Rewrite everything in the heat-safety text from "If you have" down to "when you’re traveling.", putting "car" in place of "vehicle".

TEXT SECTION
**********
Dangerous heat predicted, here’s how to stay cool this weekend

dangerous heat

The National Weather Service (NWS) in Milwaukee/Sullivan is forecasting the potential for dangerous heat this weekend.

According to the National Weather Service, temperatures will climb into the 90s this weekend, with heat indices approaching or exceeding 100. Lake Michigan will limit lakeside temps to the upper 80s on Saturday, but even lakeside areas may reach into the mid-90s on Sunday. The hot conditions could linger into Monday. Heat is one of the leading weather-related killers in the United States, resulting in hundreds of fatalities each year and even more heat-related illnesses.

Those most at risk of heat-related illnesses are small children, the elderly and those with chronic medical conditions. Check in on family, friends and neighbors, especially those who may be at risk.

Racine County Emergency Management is recommending that people take the following precautions to “Beat the Heat”:

  1. Never leave children, disabled persons, or pets in a parked car – even briefly.  Temperatures in a car can become life threatening within minutes. On an 80-degree day with sunshine, the temperature inside a car even with the windows cracked slightly can rise 20 to 30 degrees above the outside temperature in 10 to 20 minutes. There have been cases where the inside temperature rose 40 degrees!
  2. Keep your living space cool.  Cover windows to keep the sun from shining in.  If you don’t have an air conditioner, open windows to let air circulate.  When it’s hotter than 95 degrees use fans to blow hot air out of the window rather than to blow hot air on your body.  Basements or ground floors are often cooler than upper floors.
  3. Slow down and limit physical activity.  Plan outings or exertion for the early morning or after dark when temperatures are cooler.
  4. Drink plenty of water and eat lightly.  Don’t wait for thirst, but instead drink plenty of water throughout the day.  Avoid alcohol or caffeine and stay away from hot, heavy meals.
  5. Wear lightweight, loose-fitting, light-colored clothing.  Add a hat or umbrella to keep your head cool…and don’t forget sunscreen!
  6. Don’t stop taking medication unless your doctor says you should.  Take extra care to stay cool and ask your doctor or pharmacist for any special heat advice.
  7. Taking a cool shower or bath will cool you down.  A shower or bath will work faster than an air conditioner.  Applying cold wet rags to the neck, head and limbs also cools down the body quickly.

Finally, don’t forget about pets during periods of excessive heat. Dogs and cats don’t perspire, they pant, and panting isn’t very effective in extreme hot weather.

If you have pets, please take the following precautions:

  • Never leave an animal in a parked vehicle, even for a few minutes. The temperature in a parked car may hit 120 degrees within minutes, so just a 10-minute stop may be dangerous. Opening the windows a few inches doesn’t provide enough cooling. If you’re running errands, leave your dog home — in a cool basement, or in a shaded yard with a wading pool. If you’re traveling, make your pit stops at places where your pet can get out of the vehicle.
  • Provide fresh, cool drinking water at all times — including in your vehicle when you’re traveling.
  • Outdoor kennels must be well-ventilated and shaded, with water in bowls that will not tip.
  • Don’t exercise pets on hot days or warm, humid nights.
  • Groom your pet. Clip long coats to about an inch — shorter clips or shaving can leave dogs vulnerable to sunburn. Brush cats daily in hot weather, when they shed profusely, to help keep them comfortable by preventing hairballs. Good grooming can prevent summer skin problems, too.
**********
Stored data

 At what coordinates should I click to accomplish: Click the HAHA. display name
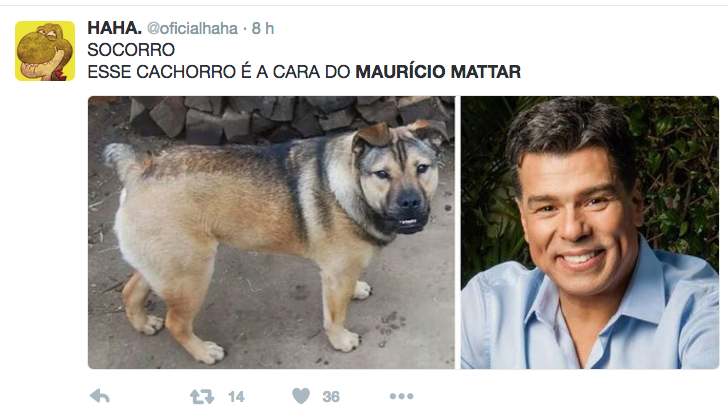[x=114, y=28]
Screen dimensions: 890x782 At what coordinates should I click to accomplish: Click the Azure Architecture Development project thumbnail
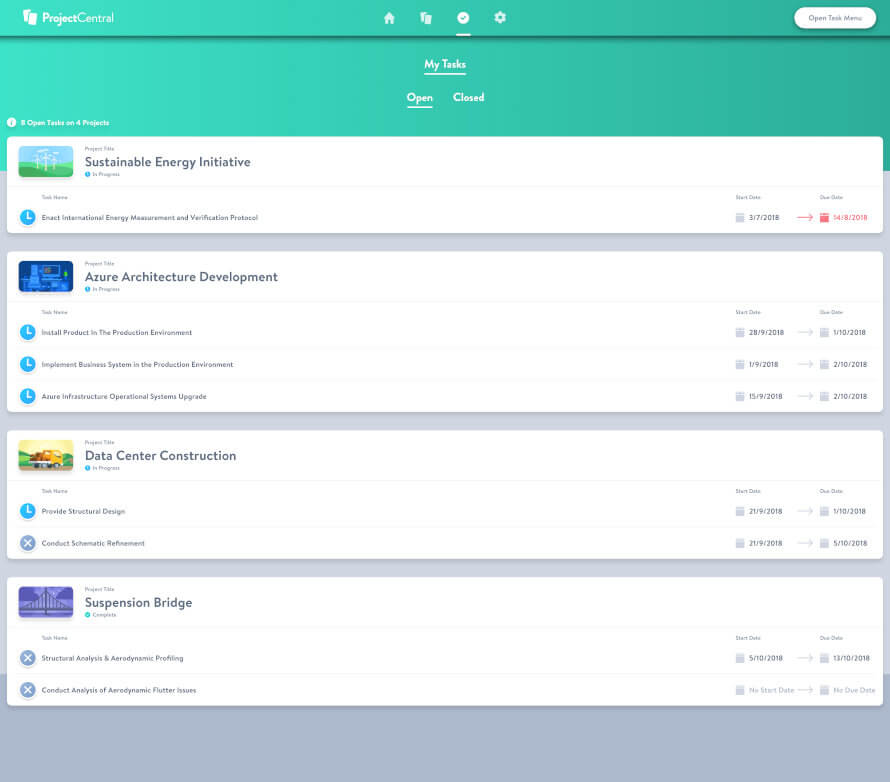(x=45, y=275)
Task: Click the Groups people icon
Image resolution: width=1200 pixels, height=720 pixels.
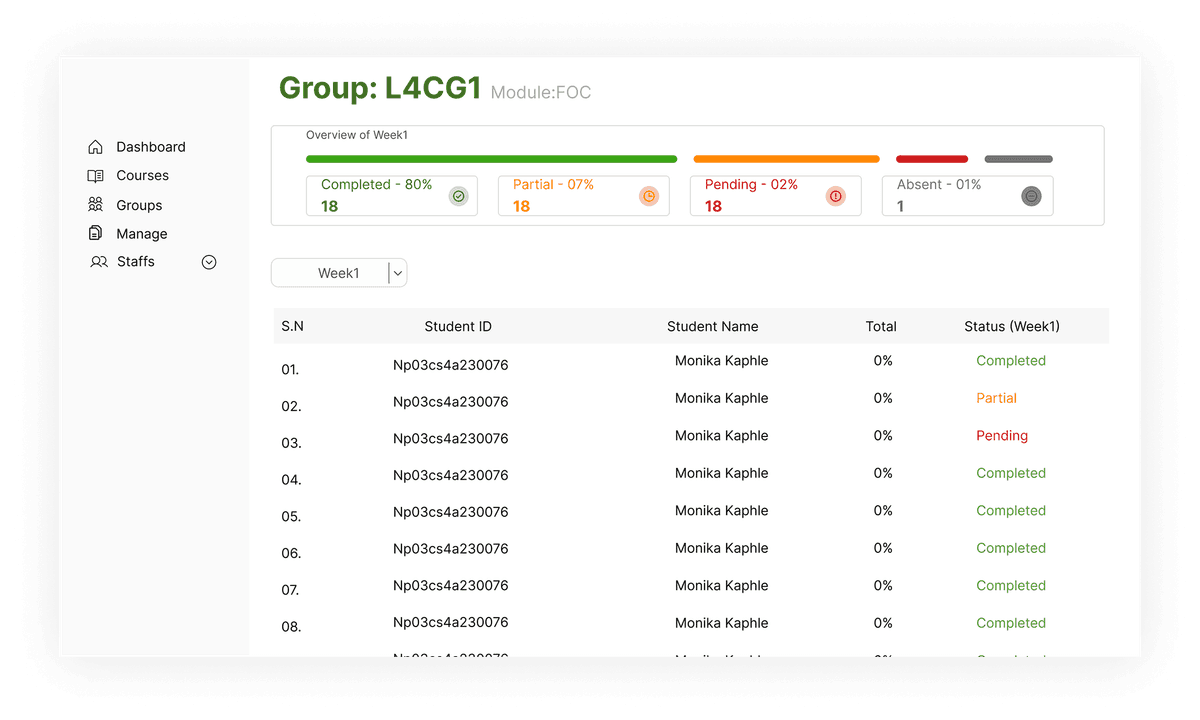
**********
RESPONSE AREA
If you have pets, please take the following precautions:

  • Never leave an animal in a parked car, even for a few minutes. The temperature in a parked car may hit 120 degrees within minutes, so just a 10-minute stop may be dangerous. Opening the windows a few inches doesn’t provide enough cooling. If you’re running errands, leave your dog home — in a cool basement, or in a shaded yard with a wading pool. If you’re traveling, make your pit stops at places where your pet can get out of the car.
  • Provide fresh, cool drinking water at all times — including in your car when you’re traveling.